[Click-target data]
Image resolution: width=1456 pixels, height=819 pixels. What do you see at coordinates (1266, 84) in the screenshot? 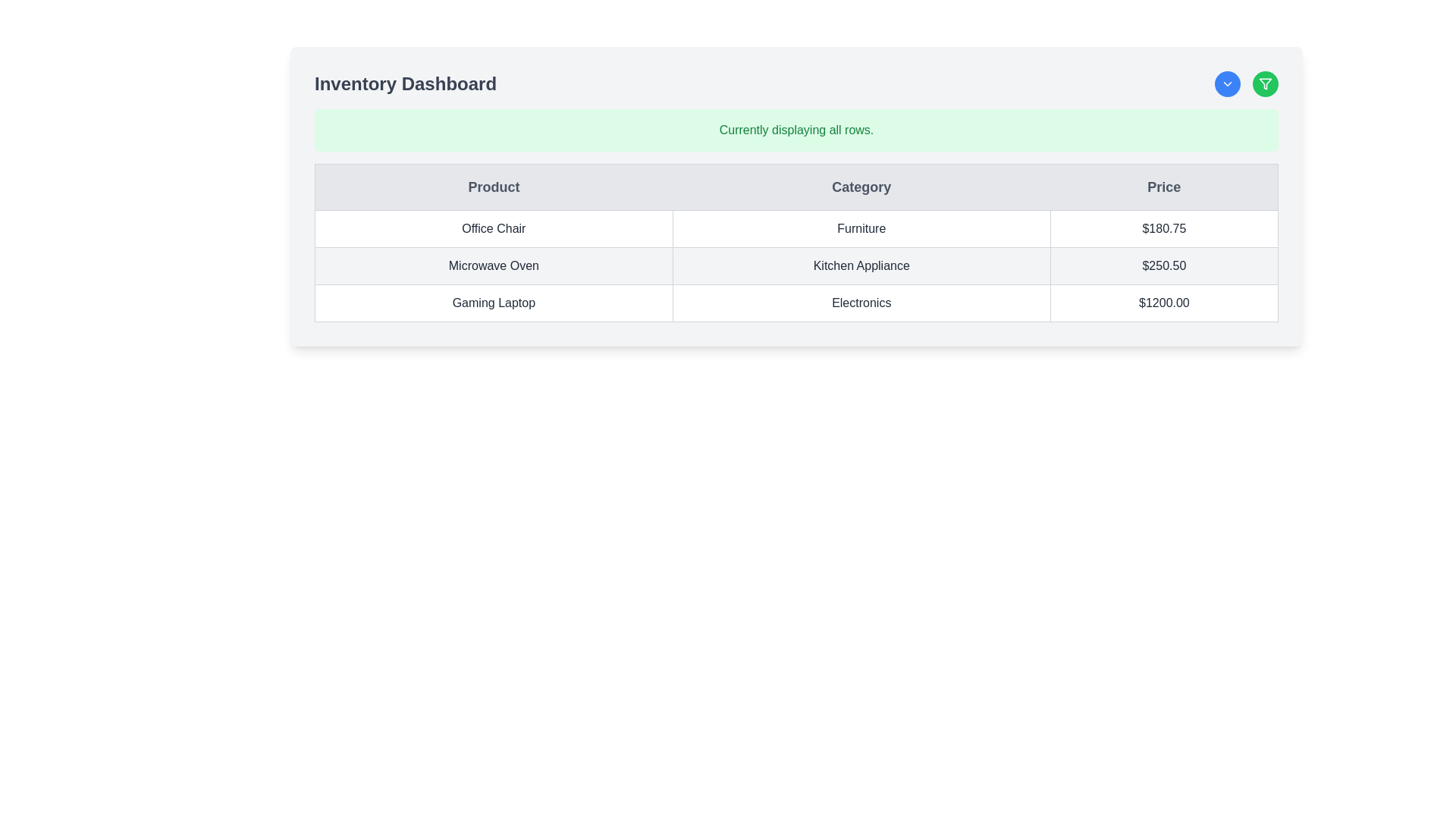
I see `the filter icon represented by a triangular funnel-like SVG graphic inside a green circular button` at bounding box center [1266, 84].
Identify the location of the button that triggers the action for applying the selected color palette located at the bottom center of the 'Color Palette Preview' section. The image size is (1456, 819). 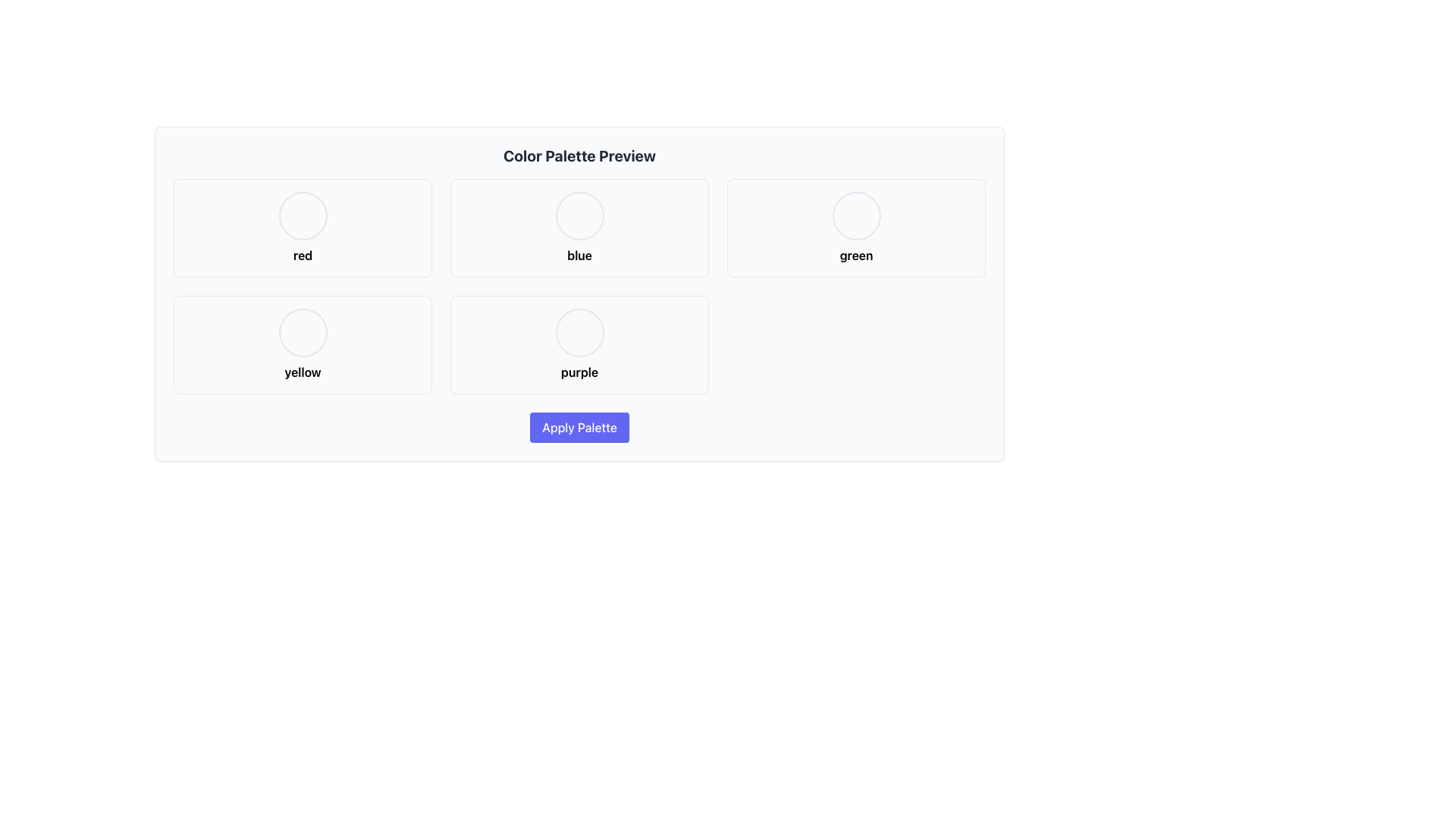
(579, 427).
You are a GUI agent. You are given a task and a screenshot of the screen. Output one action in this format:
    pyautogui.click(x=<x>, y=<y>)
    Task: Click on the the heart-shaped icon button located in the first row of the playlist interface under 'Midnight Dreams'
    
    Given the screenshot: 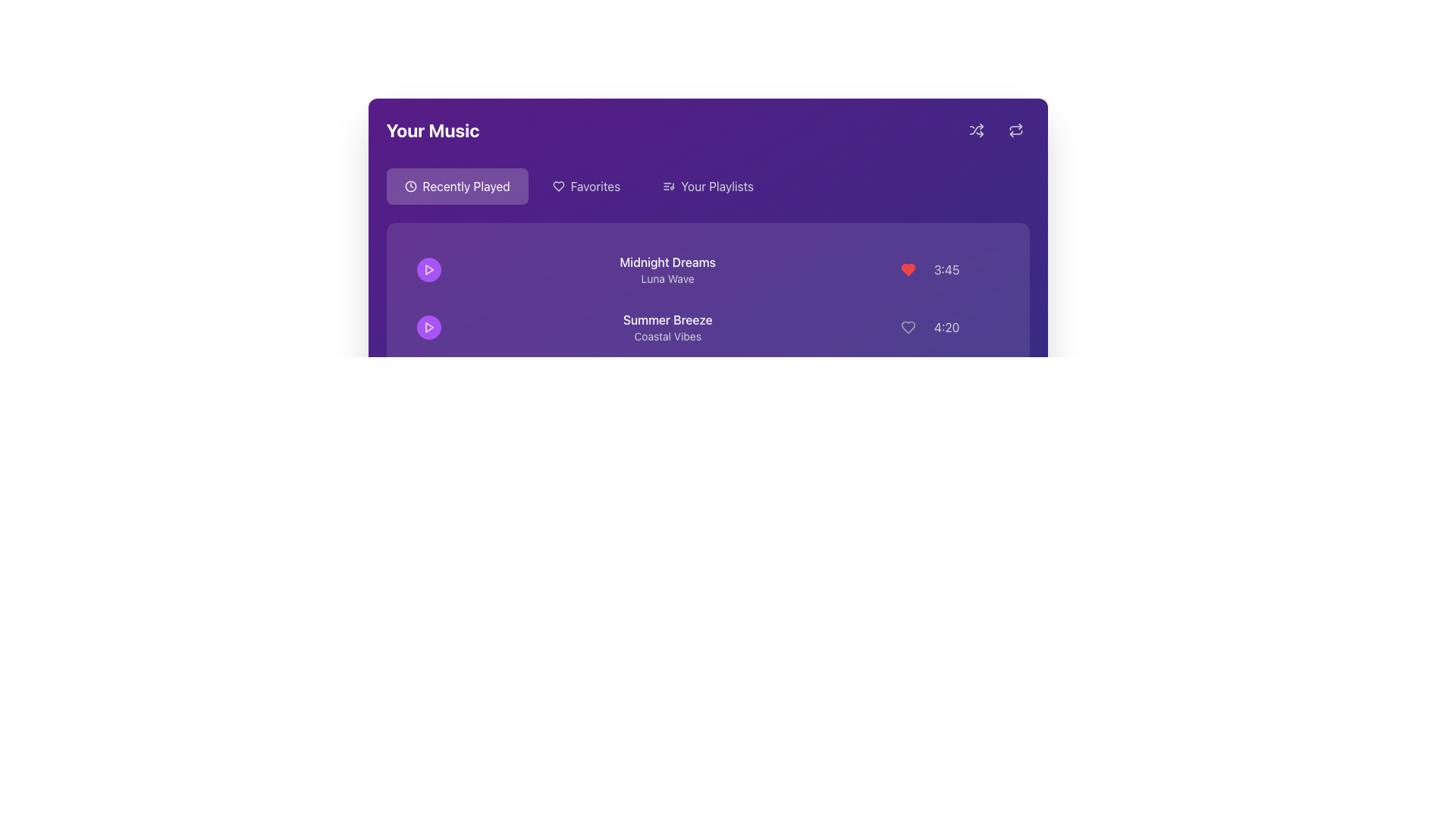 What is the action you would take?
    pyautogui.click(x=908, y=327)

_Stated goal_. Repeat the lines of the records between the line holding "Identify the location" and the line holding "(579, 427).", inclusive. Leave out the pictures.

_Written solution_.
Identify the location of the button that triggers the action for applying the selected color palette located at the bottom center of the 'Color Palette Preview' section. The image size is (1456, 819). 
(579, 427).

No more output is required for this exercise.